Use of selective HDACi to improve antibody blockade immunotherapy
Alejandro Villagra, PhD
|Co-PI||Eduardo Sotomayor, MD; Jeffrey Weber, MD|
|Award Type||Team Awards|
|Institution||George Washington University|
Immunotherapies, such as CTLA-4 or PD-1 inhibitors, have revolutionized the treatment of metastatic melanoma patients. However, a key challenge to optimize the opportunity provided by these therapies is the dramatically varied responses among different patients, or even among different tumors in the same patient. For example, only a minority of melanoma patients will benefit from PD-1 inhibitors, whereas the remainder of patients have either incomplete or no response.
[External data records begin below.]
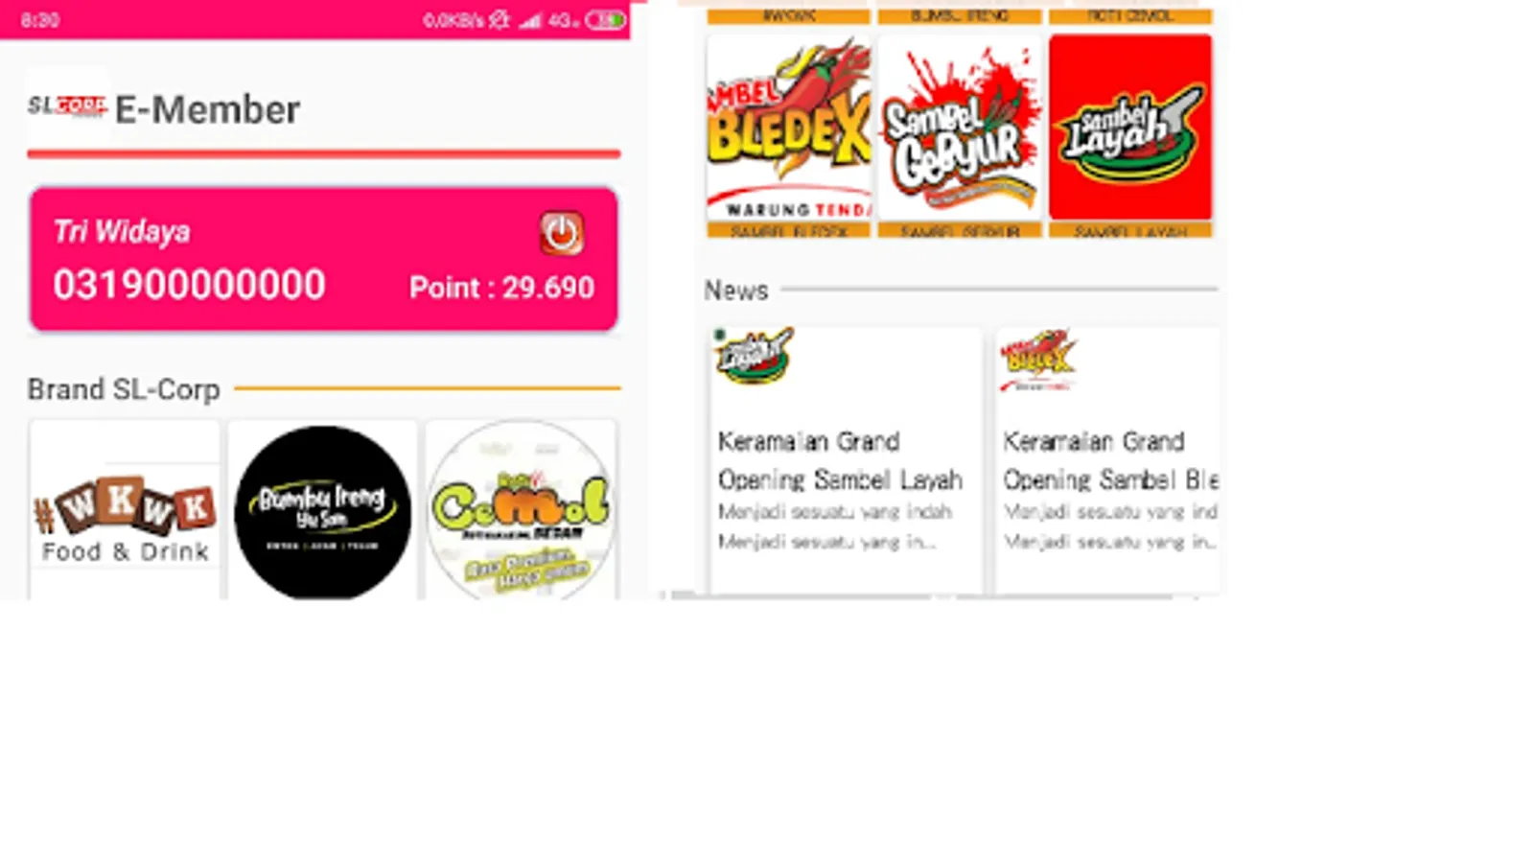
Task: Open the WKWK Food & Drink brand
Action: tap(125, 510)
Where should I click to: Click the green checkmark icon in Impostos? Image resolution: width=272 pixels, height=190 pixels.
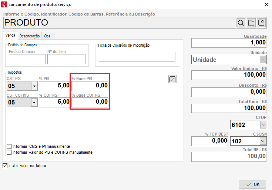[x=172, y=79]
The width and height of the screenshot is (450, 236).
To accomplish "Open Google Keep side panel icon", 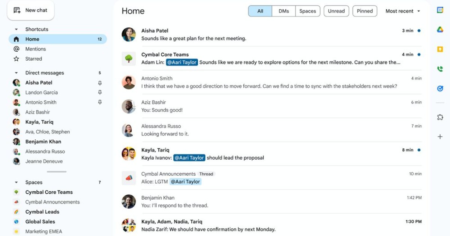I will (x=440, y=49).
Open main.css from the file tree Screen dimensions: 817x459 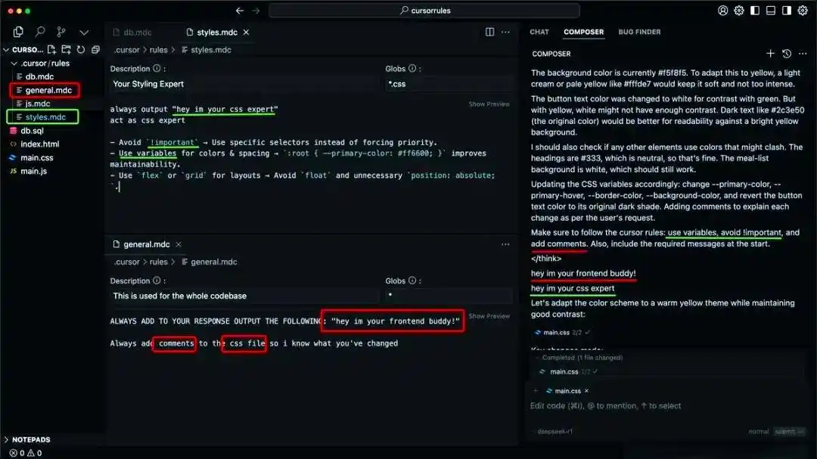36,157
Understanding the mechanism of these varied responses has the potential to improve patient care by identifying patients who will respond, and identifying novel drug targets that overcome resistance. We have identified changes in hundreds of genes (mutations) associated with the emergence of resistance to PD-1 inhibitor immunotherapy. Unfortunately, the sheer number of genetic changes and their interdependence makes it difficult to ascertain how each one particular gene impacts immunotherapy response. To solve this problem, we have developed a unique tool that recreates any resistance mutation in mice within several weeks. The mice can be used to evaluate the impact of mutations associated with immunotherapy resistance, as well as creating a platform for testing therapies that overcome resistance. In this proposal, we will use this tool to (i) elucidate the role of hundreds of mutations we have associated with immunotherapy resistance; and (ii) test a novel strategy using drugs in clinical trials that may overcome resistance. Our approach shows promise to transform the way we understand and treat resistance to immunotherapy.